The upper reaches of South Branch Roaring Creek have been described as "the best natural habitat in the [Columbia] county".

South Branch Roaring Creek is considered a high-quality cold-water fishery and a Class A wild trout stream.

The microinvertebrates that live at one site in South Branch Roaring Creek include 19 taxa, such as Hydropsychidae and Philopotamidae. Two species are considered abundant, one is considered common, nine are considered present, and seven are considered rare. The Hilsenhoff Pollution Tolerance Score of these microinvertebrates range from 0 (with two species) to 10 (with Oligochaeta).

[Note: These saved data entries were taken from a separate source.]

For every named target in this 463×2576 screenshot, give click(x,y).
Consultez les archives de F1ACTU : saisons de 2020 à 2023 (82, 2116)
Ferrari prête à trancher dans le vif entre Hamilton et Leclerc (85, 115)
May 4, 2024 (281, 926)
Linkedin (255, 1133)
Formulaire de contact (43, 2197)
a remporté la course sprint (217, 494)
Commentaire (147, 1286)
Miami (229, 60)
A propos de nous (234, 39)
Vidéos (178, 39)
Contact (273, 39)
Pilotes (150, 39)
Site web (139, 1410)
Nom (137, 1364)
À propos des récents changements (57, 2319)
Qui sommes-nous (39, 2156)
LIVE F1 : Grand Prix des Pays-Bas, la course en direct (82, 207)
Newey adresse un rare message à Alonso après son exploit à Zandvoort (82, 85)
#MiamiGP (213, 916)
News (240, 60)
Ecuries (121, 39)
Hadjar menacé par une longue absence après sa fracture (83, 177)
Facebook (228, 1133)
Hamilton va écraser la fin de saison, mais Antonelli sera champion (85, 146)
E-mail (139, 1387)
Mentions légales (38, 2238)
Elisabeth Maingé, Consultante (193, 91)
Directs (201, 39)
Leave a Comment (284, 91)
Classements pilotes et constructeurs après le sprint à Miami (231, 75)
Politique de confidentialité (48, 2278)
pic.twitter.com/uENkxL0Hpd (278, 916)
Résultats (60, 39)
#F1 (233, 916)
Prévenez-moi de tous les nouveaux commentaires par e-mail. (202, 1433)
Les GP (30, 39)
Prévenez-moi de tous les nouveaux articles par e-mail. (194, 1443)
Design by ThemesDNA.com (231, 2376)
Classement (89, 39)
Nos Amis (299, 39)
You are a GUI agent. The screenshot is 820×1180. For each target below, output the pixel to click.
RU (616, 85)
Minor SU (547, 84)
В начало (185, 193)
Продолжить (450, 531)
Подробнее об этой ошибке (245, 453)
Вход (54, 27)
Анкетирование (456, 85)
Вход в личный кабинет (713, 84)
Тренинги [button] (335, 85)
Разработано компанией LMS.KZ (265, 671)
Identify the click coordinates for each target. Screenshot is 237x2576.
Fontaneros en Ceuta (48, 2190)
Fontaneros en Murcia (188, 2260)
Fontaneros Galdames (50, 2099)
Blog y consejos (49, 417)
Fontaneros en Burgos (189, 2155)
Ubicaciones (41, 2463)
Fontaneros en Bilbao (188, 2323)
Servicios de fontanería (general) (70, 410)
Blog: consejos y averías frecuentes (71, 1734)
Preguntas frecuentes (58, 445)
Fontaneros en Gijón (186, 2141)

In another site, a total of 21 taxa of microinvertebrates have been observed. Hydropsychidae and Philopotamidae are the most abundant. Two species are considered abundant, two are considered common, ten are considered present, and seven are considered rare. The Hilsenhoff Pollution Tolerance Score of these microinvertebrates range from 0 in two cases to 9 in Turbellaria and 10 in Oligochaeta. The total algal biomass (as measured in micrograms of chlorophyll per square centimeter) in the creek as of 2006 ranged from 0.9 to 3.81, with an average of 2.07.

==History==
In 2003, the Pennsylvania Department of Conservation and Natural Resources purchased 9000 acres of land along South Branch Roaring Creek.